CHALLENGE 1: In the excerpt on Tibetan Buddhist deities, what are the two classes the deities exist in?

EXCERPT:

In the Tibetan Buddhist context, a pantheon of deities is recognized to be a legitimate refuge. The question of why the status of the deities has become, over the long history of Buddhism in Tibet, equal to the Triratna is not easy to answer. This paper investigates the role and status of deities in Tibetan Buddhist practice. The finding suggests that the status and role of the Tibetan deities are connected to the Tulku tradition and the Trikāya system. The deities exist in two classes: the class of enlightened beings and the class of non- enlightened beings. They constitute the Sambhogakāya in the Trikāya system. Externally, the deities of both classes are involved with their worshippers socially and spiritually as providers of wealth and security, as teachers, protectors, guardians, advisers and even as a kind of refuge. Internally, the status and roles of the deities are concerned with internal spiritual attainment.


Keywords---deities, enlightened beings, role, status, Tibetan Buddhism.


Introduction

In 1975, after a period of intense research, the 14th Dalai Lama began to issue warnings about the deity worship of Dorje Shugden. The reasons given were that a sectarian movement had developed from the practice and that this somewhat fierce archetypal figure was not a worthy figure in which to take refuge (Lama, 2015). It is well known by now that a virtual pantheon of deities is considered in Tibet to be a legitimate refuge. Until the beginning of the tantric era, only the Triratna of Buddha, Dharma and Sangha were domains where refuge could be sought and found (Pedersen & Baruffati, 1989; Birley, 1985).

While supernatural beings have always appeared in Buddhist texts, some deities were considered to be just phantom or spiritual beings. The popularity of Dorje Shugden highlights the fact that two distinct levels are involved in understanding the Tibetan gods. The external level refers to the natural, social and spiritual status of the deities, the way they are prayed to for mundane purposes, for example. The internal refers to the deities as they exist in the state of meditative practice (Sexton & Bowman-Upton, 1990; Chopra et al., 1983).


The external level

Natural status of the Tibetan deities: In Buddhist cosmology, the deities are divided into the realms of heaven, the Rūpabrama-realms and Arūpabrama- realms (Thera, 2004). In Tibetan Buddhism, they are divided into the worldly or mundane deities (jig rten pa’i srung ma) and the supra-mundane deities (jig rten las ‘das pa’i srung ma). The supra-mundane deities are manifestations of enlightened beings and Buddhas. In other words, they are the gods and goddesses who have passed beyond the six spheres of existence (Nebesky- Wojkowitz, 1956). The mundane deities are the deities who are still residing within the spheres inhibited by animated beings, Kay (1997), they take an active part in the religious life of Tibet. The deities of both levels are above the level of beings with gross physical bodies and are frequently called the ‘haughty ones’ (dregs pa) (Nebesky-Wojkowitz, 1956; Powers, 2007; Willson & Brauen, 2001; Brauen & Willson, 2000).

CHALLENGE 2: Write out the listing from its start through the line containing "prodaja@finder.hr (202, 2156)", swapping "Belkin" for "Logitech" and leaving everything else unchanged.

MATERIAL TO PROCESS:

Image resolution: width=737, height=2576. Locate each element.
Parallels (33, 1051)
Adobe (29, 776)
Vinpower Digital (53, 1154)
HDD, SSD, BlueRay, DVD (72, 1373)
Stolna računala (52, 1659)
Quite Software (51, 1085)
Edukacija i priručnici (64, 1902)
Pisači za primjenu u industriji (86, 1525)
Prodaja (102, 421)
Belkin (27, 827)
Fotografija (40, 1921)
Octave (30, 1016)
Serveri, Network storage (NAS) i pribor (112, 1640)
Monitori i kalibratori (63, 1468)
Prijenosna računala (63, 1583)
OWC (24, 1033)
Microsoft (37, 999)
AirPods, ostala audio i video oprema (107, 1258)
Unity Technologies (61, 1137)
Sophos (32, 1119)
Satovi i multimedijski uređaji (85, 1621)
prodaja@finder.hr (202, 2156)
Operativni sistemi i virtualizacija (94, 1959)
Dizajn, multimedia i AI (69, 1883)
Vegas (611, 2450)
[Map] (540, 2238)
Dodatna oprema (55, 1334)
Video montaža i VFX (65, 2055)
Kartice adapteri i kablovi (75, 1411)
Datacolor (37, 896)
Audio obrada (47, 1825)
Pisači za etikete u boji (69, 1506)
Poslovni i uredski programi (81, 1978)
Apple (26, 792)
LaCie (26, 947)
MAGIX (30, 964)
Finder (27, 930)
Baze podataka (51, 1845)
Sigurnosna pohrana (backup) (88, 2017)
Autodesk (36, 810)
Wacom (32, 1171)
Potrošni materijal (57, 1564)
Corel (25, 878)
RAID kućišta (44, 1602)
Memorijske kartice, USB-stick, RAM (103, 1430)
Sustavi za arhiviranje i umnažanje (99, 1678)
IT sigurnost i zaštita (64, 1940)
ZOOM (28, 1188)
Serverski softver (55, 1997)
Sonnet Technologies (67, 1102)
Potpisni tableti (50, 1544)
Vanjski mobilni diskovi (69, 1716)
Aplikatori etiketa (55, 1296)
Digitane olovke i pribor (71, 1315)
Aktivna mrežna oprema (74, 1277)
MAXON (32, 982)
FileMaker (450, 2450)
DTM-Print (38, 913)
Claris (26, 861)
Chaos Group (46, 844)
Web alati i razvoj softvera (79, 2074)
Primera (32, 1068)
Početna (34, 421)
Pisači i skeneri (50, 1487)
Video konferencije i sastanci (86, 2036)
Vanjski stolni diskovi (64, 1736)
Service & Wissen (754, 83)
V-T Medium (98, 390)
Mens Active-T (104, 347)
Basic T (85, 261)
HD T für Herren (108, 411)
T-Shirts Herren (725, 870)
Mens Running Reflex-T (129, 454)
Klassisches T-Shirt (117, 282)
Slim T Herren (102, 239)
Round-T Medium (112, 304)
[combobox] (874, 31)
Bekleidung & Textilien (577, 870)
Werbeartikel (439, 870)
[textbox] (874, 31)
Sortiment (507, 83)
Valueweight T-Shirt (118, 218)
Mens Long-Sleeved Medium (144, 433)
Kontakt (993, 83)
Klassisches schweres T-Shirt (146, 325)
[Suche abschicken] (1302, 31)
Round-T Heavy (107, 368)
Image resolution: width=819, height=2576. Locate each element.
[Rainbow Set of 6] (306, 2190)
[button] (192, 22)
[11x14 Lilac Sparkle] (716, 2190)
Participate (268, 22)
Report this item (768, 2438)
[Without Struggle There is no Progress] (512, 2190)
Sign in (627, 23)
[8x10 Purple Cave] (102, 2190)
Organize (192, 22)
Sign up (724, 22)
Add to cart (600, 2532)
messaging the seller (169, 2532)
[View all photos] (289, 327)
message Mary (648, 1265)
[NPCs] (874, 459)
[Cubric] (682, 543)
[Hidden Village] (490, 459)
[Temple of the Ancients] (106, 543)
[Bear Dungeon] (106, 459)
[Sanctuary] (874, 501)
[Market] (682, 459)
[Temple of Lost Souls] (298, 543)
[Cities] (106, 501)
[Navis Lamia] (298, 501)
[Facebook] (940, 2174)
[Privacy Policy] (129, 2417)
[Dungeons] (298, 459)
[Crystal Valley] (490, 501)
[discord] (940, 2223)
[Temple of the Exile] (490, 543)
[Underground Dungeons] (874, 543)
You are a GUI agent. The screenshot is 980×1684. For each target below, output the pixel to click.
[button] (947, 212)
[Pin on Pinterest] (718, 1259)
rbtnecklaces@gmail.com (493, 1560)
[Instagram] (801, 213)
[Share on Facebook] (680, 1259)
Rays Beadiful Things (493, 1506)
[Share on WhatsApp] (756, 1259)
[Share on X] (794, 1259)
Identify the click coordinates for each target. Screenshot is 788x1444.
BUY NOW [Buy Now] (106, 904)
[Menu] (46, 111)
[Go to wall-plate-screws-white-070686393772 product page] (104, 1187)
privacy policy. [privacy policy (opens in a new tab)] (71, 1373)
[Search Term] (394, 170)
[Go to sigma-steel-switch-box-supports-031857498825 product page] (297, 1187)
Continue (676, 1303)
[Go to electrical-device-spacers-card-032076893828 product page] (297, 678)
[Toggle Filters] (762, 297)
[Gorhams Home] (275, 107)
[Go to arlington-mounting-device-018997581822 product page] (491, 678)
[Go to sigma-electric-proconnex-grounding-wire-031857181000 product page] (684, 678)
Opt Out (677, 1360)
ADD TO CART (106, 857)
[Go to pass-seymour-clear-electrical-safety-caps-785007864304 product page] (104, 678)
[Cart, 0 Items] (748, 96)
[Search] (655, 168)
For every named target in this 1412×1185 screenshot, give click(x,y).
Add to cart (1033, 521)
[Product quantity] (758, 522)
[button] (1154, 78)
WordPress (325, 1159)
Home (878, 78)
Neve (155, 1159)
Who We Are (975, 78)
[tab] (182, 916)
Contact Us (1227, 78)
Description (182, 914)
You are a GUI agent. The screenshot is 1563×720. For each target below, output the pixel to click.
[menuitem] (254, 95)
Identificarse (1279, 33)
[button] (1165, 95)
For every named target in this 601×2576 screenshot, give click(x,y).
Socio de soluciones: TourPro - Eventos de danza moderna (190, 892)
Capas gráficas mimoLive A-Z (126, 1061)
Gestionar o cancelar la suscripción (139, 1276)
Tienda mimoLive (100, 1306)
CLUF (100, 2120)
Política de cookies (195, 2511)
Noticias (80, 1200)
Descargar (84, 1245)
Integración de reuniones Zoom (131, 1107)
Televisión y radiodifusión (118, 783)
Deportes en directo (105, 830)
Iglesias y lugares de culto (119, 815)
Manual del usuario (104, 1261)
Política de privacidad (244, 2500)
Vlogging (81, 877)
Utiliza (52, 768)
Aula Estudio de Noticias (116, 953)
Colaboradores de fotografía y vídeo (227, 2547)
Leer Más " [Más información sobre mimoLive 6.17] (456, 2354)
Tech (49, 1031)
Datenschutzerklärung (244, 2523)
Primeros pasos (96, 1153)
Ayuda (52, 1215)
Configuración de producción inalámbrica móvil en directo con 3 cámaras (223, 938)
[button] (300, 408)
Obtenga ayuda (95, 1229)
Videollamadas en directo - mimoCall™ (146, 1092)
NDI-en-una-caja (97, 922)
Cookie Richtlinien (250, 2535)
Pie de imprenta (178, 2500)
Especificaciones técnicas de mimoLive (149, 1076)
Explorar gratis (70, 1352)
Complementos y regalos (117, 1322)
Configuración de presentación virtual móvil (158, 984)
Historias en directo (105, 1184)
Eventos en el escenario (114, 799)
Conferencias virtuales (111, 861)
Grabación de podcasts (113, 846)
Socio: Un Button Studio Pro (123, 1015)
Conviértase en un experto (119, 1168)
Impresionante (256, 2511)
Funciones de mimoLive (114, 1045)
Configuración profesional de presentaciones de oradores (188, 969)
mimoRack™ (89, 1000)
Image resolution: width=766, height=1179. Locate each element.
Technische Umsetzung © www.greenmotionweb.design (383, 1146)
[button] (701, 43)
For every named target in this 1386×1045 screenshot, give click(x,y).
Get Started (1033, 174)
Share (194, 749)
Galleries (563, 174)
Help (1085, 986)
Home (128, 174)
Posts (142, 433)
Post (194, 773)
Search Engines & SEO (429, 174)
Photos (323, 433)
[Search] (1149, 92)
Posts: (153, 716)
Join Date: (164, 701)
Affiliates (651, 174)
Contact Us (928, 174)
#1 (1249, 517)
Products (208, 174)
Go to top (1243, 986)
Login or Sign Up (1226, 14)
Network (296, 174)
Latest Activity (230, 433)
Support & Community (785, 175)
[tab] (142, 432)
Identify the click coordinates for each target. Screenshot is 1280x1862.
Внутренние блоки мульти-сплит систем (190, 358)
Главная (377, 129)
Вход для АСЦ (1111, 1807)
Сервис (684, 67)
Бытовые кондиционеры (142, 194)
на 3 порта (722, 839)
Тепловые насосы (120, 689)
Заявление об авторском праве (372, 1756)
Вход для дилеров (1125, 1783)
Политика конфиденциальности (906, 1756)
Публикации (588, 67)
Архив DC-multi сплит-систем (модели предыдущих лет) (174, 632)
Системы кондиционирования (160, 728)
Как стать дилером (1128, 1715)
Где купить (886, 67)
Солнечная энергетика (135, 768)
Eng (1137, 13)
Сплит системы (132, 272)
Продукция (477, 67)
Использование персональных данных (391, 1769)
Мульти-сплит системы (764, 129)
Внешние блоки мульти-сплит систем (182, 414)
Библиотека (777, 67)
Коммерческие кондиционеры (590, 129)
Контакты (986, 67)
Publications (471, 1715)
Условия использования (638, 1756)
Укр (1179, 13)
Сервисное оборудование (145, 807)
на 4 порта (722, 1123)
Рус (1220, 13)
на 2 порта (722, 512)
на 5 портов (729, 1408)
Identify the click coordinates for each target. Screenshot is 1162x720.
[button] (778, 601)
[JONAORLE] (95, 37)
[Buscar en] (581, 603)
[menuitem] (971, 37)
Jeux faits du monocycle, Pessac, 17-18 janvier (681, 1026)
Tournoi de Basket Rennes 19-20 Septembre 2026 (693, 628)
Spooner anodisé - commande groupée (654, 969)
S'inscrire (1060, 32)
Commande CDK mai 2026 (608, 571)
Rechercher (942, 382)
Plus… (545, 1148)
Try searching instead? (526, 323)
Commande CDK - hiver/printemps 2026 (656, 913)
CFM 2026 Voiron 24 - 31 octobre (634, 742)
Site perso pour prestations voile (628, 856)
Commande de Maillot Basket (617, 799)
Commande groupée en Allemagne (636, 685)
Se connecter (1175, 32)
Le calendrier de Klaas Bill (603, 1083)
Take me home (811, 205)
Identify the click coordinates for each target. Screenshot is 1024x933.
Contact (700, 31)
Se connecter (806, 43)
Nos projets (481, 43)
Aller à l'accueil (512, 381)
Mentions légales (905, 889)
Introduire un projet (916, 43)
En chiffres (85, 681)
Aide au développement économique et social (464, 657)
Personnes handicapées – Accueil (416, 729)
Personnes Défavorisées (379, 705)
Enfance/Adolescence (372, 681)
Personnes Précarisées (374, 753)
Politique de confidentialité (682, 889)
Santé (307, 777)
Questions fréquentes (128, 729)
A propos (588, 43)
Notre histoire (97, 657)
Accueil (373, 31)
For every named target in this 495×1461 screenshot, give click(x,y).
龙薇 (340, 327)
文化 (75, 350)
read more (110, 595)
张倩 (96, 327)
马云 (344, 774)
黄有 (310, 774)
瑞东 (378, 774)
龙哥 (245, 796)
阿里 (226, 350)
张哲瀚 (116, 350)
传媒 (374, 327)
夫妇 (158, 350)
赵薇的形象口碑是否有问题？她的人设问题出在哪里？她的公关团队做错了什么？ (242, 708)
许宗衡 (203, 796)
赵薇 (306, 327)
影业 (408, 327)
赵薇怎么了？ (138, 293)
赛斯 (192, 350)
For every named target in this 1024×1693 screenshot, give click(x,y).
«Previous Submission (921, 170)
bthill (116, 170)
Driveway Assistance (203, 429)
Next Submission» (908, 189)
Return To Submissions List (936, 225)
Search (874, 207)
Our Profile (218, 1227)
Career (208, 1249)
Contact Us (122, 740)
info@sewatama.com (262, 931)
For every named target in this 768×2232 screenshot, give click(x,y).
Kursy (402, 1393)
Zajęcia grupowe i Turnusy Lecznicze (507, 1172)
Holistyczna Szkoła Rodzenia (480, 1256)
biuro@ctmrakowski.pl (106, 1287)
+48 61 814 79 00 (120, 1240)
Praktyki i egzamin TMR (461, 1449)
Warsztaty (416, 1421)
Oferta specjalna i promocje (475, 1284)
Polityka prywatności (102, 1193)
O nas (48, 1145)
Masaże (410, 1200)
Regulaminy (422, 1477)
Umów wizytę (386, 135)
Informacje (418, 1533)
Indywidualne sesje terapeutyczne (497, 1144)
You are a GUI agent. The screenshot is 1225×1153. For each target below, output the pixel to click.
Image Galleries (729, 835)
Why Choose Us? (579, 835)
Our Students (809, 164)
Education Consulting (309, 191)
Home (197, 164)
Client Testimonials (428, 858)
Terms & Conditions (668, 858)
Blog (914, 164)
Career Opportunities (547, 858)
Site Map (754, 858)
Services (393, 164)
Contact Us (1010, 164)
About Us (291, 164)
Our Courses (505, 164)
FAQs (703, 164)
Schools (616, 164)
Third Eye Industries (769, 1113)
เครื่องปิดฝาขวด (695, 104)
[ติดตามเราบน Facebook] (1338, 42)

TASK SOLUTION 1: The class of enlightened beings and the class of non-enlightened beings.

TASK SOLUTION 2:
Image resolution: width=737, height=2576. Locate each element.
Parallels (33, 1051)
Adobe (29, 776)
Vinpower Digital (53, 1154)
HDD, SSD, BlueRay, DVD (72, 1373)
Stolna računala (52, 1659)
Quite Software (51, 1085)
Edukacija i priručnici (64, 1902)
Pisači za primjenu u industriji (86, 1525)
Prodaja (102, 421)
Logitech (27, 827)
Fotografija (40, 1921)
Octave (30, 1016)
Serveri, Network storage (NAS) i pribor (112, 1640)
Monitori i kalibratori (63, 1468)
Prijenosna računala (63, 1583)
OWC (24, 1033)
Microsoft (37, 999)
AirPods, ostala audio i video oprema (107, 1258)
Unity Technologies (61, 1137)
Sophos (32, 1119)
Satovi i multimedijski uređaji (85, 1621)
prodaja@finder.hr (202, 2156)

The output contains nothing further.